=== PROVIDED ENTRIES ===

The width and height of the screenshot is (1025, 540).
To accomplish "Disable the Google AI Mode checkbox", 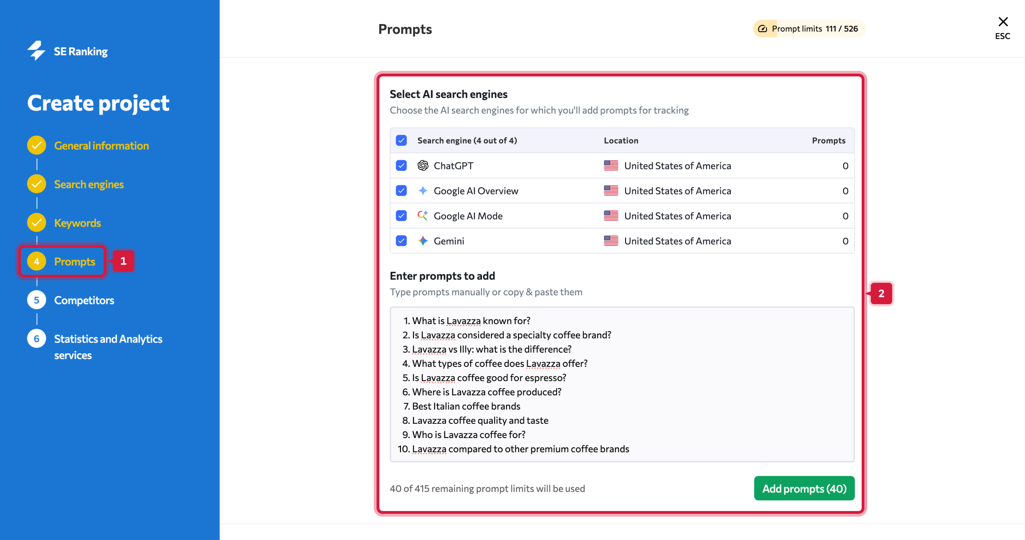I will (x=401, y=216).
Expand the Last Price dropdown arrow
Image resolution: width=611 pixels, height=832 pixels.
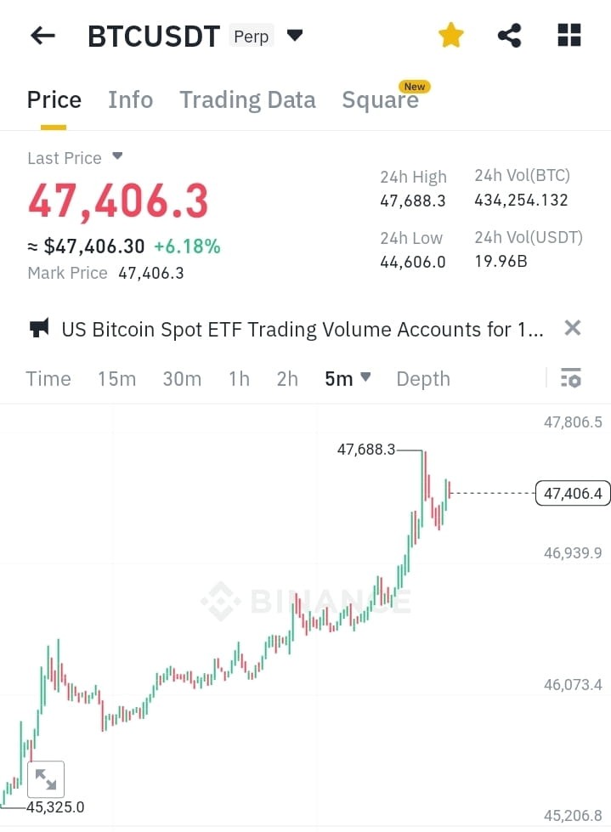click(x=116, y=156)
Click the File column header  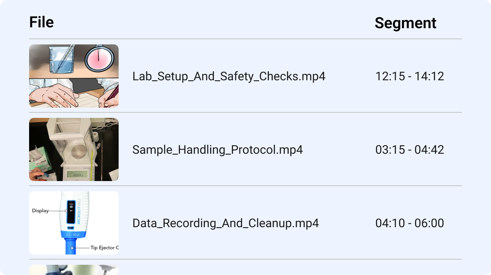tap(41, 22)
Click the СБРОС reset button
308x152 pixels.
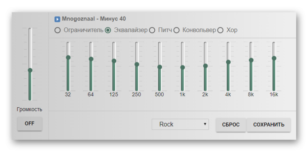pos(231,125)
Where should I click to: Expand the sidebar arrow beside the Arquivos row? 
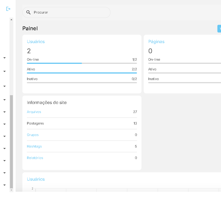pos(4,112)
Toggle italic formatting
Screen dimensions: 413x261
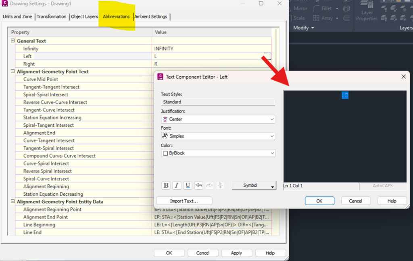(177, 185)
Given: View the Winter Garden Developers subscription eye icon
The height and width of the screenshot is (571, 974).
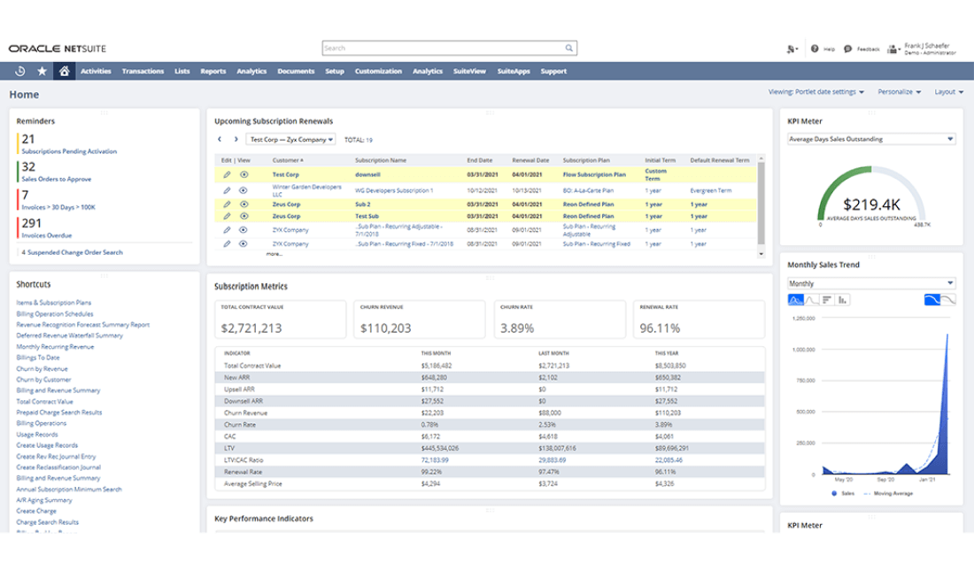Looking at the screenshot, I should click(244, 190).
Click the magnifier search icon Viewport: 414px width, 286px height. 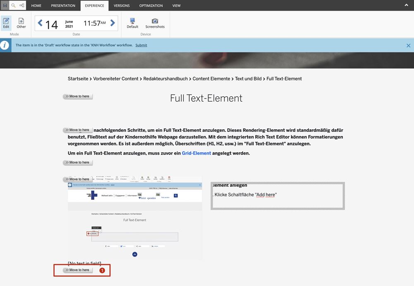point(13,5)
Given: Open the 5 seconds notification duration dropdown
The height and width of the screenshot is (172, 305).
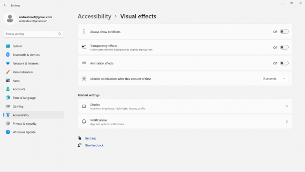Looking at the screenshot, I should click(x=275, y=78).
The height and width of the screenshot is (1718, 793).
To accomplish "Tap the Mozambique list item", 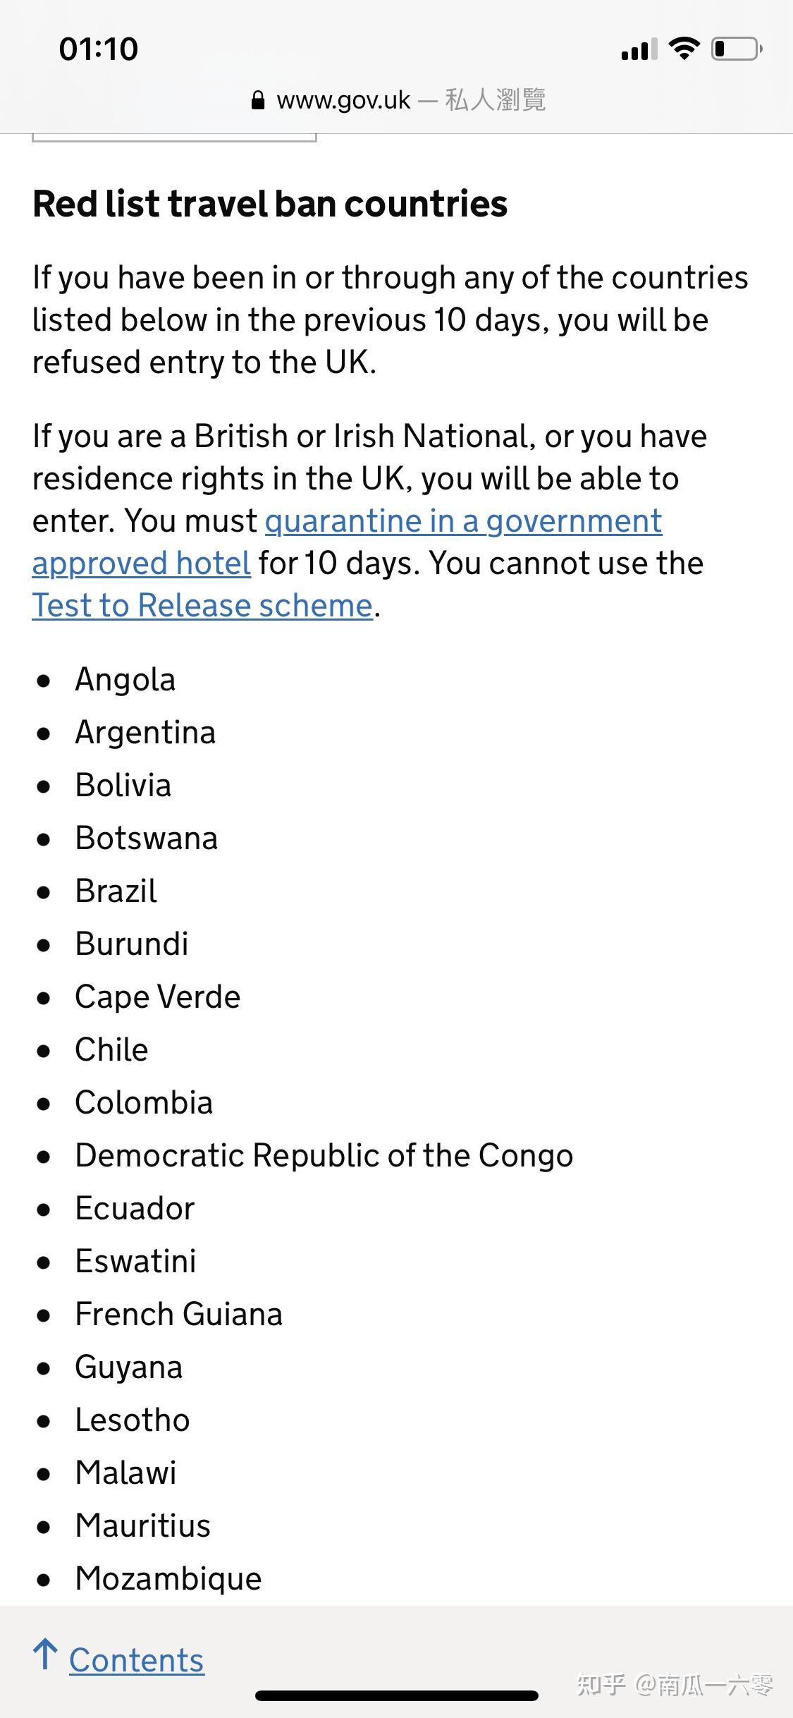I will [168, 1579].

===

• OBJECTIVE
Please find every line in the items above that contains the string "dropdown" and copy each of those lines. Case matters.

• TASK RESPONSE
Expand the Last Price dropdown arrow
Given: Open the 5 seconds notification duration dropdown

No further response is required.